Is there anyone who sells pure cordovan queens mated with pure cordovan drones?


----------



## Joseph Clemens (Feb 12, 2005)

Koehnen's in Northern California. Web site: http://koehnen.com/


----------



## cow pollinater (Dec 5, 2007)

Glenn Apiaries sells instrumentally insemenated cordovans if you need PURE cordovan. The Koehnens sell great bees but they are open air mated and sometimes you will get some three banded italians in the bunch.


----------



## Radar (Sep 4, 2006)

Josethyil I see you are in New Zealand. You are asking for queen suppliers, I thought there was total ban on all imports of bees into New Zealand, also a ban on movements between islands.
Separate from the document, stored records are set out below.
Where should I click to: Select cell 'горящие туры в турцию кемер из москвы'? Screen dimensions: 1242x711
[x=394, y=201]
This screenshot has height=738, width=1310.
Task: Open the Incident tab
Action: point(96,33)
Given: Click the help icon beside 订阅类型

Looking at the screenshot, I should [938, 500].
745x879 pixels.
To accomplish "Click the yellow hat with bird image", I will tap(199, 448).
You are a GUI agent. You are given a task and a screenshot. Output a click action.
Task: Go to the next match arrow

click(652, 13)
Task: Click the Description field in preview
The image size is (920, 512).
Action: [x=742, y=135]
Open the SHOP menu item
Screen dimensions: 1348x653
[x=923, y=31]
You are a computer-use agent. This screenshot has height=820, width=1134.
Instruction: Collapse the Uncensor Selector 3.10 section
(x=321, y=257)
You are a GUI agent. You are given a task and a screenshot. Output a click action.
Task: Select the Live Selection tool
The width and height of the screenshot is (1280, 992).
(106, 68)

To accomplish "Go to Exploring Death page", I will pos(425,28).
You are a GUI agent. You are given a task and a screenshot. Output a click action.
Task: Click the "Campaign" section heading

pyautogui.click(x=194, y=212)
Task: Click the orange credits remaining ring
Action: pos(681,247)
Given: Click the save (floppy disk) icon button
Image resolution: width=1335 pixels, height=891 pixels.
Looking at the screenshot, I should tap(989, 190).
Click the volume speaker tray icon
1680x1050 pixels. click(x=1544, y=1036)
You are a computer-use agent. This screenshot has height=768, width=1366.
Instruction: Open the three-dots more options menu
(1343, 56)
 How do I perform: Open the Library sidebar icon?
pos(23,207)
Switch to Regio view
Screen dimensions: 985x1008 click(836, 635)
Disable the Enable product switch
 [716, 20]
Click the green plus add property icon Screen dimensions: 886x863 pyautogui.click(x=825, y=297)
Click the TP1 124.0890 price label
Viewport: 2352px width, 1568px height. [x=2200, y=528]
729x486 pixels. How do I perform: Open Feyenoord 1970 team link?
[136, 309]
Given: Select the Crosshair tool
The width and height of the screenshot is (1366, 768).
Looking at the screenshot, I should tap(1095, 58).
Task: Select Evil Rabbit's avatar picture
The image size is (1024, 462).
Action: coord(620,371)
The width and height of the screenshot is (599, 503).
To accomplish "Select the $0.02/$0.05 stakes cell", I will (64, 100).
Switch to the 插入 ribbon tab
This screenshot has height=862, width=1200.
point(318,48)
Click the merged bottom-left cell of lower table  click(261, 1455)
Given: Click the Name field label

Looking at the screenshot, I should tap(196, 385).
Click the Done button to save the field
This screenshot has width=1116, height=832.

Is that correct, if so you will have to keep what bees are already in the country.


----------



## josethayil (Jul 17, 2008)

Thats true, but varroa and other diseases are spreading through new zealand fast. There is no way of stoping those with the bees which are already in new zealand because they are not resistant and we dont have a great genetic diversity of bees in new zealand. There are a lot of research going on about honey bees but nothing is reaching anywhere. So the only options are to get the ressistant bees or its eggs or semens from other countries where there is some sucess in the research. 
The rules of new zealand to ben all imports have to change and there is constant preassure on for that. So its only a matter of time before there is a change in the laws to get the bee keeping industry of new zealand running.


----------